■ PROVIDED INFORMATION
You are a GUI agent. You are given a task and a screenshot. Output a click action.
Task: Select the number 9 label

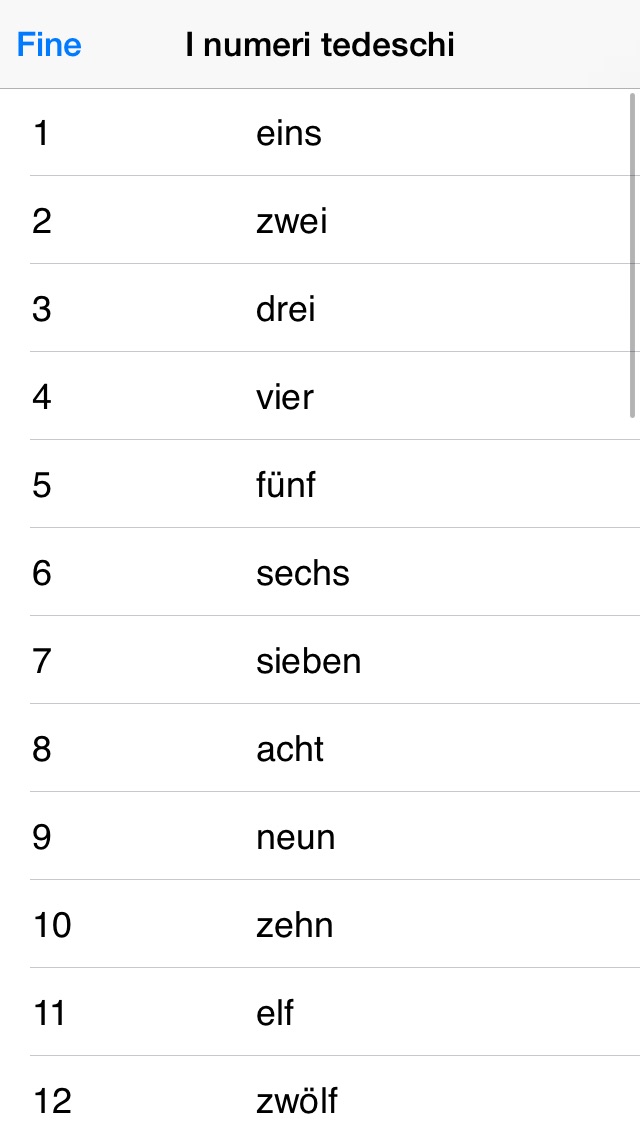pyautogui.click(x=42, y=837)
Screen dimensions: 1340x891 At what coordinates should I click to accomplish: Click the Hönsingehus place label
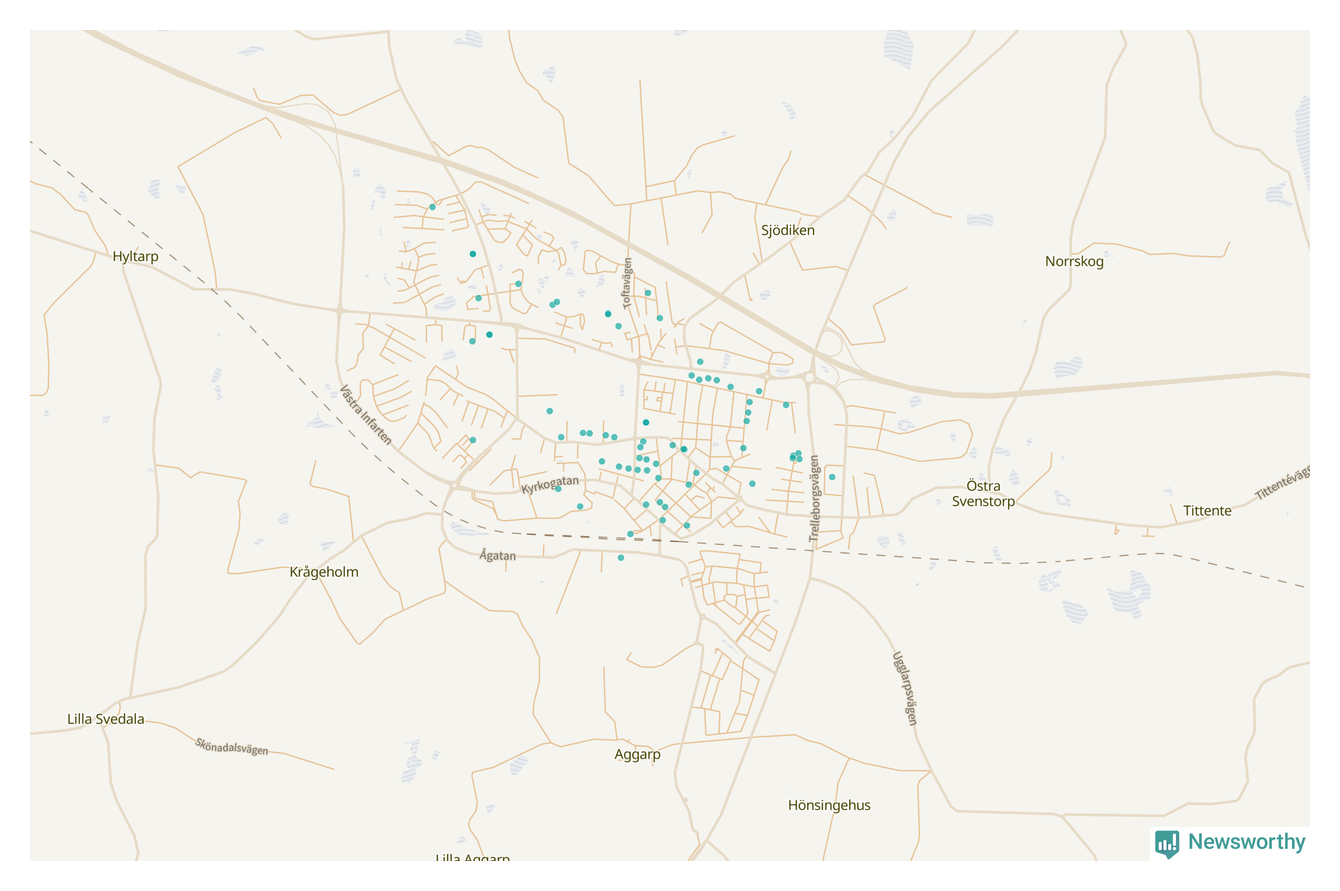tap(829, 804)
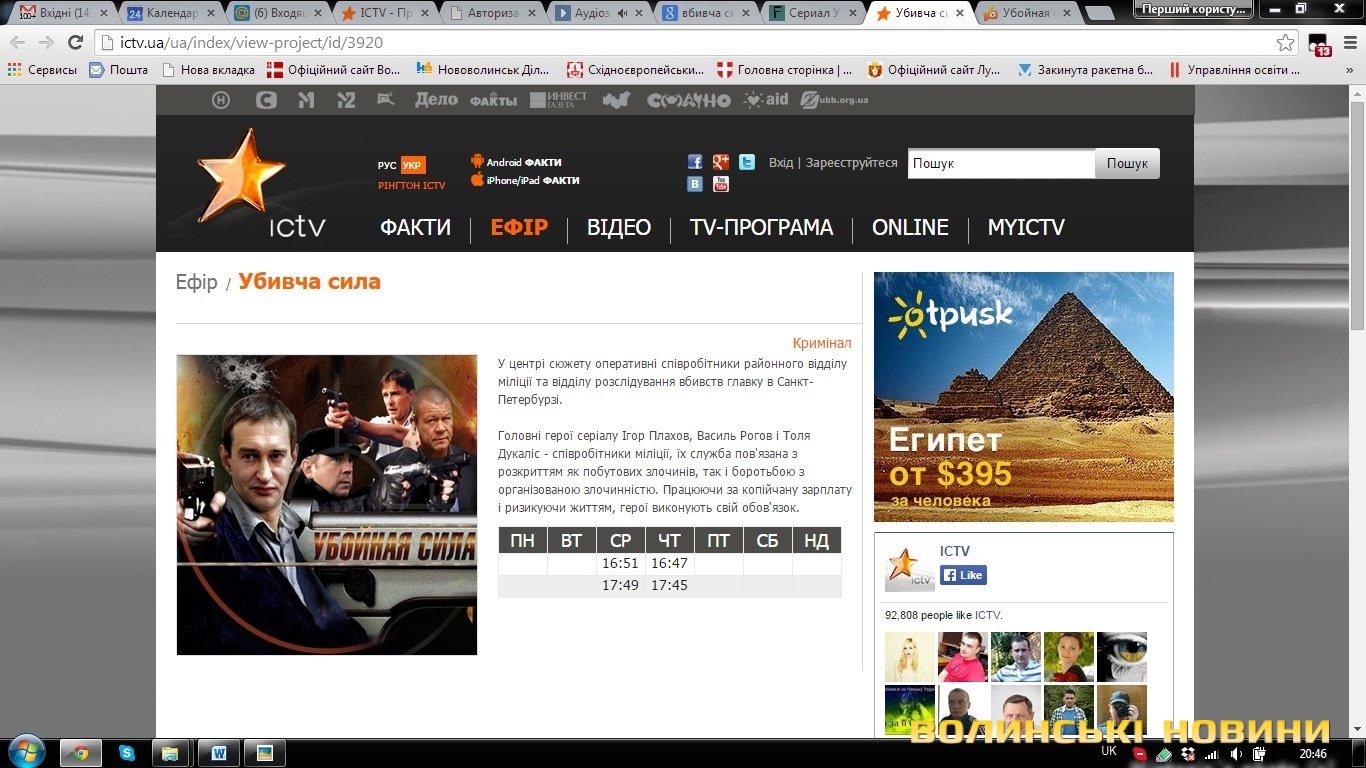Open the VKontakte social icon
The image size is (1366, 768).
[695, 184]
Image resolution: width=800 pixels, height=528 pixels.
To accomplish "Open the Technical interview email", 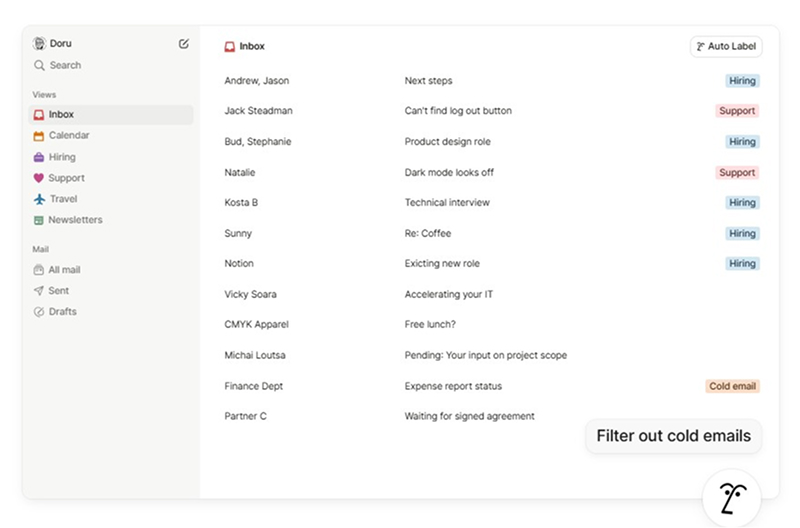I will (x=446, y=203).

■ ASSIGNMENT
Only the lines from the top of the material above down to the line bearing "Image resolution: width=800", that line included, should be set down exactly; no pictures.

■ ANSWER BOX
You are a GUI agent. You are given a task and a screenshot. Output a click action.
Task: Select the number 9 label

pyautogui.click(x=42, y=837)
Screen dimensions: 1340x891 At what coordinates should I click to accomplish: Click the Hönsingehus place label
tap(829, 804)
Open the VKontakte social icon
The image size is (1366, 768).
[695, 184]
Image resolution: width=800 pixels, height=528 pixels.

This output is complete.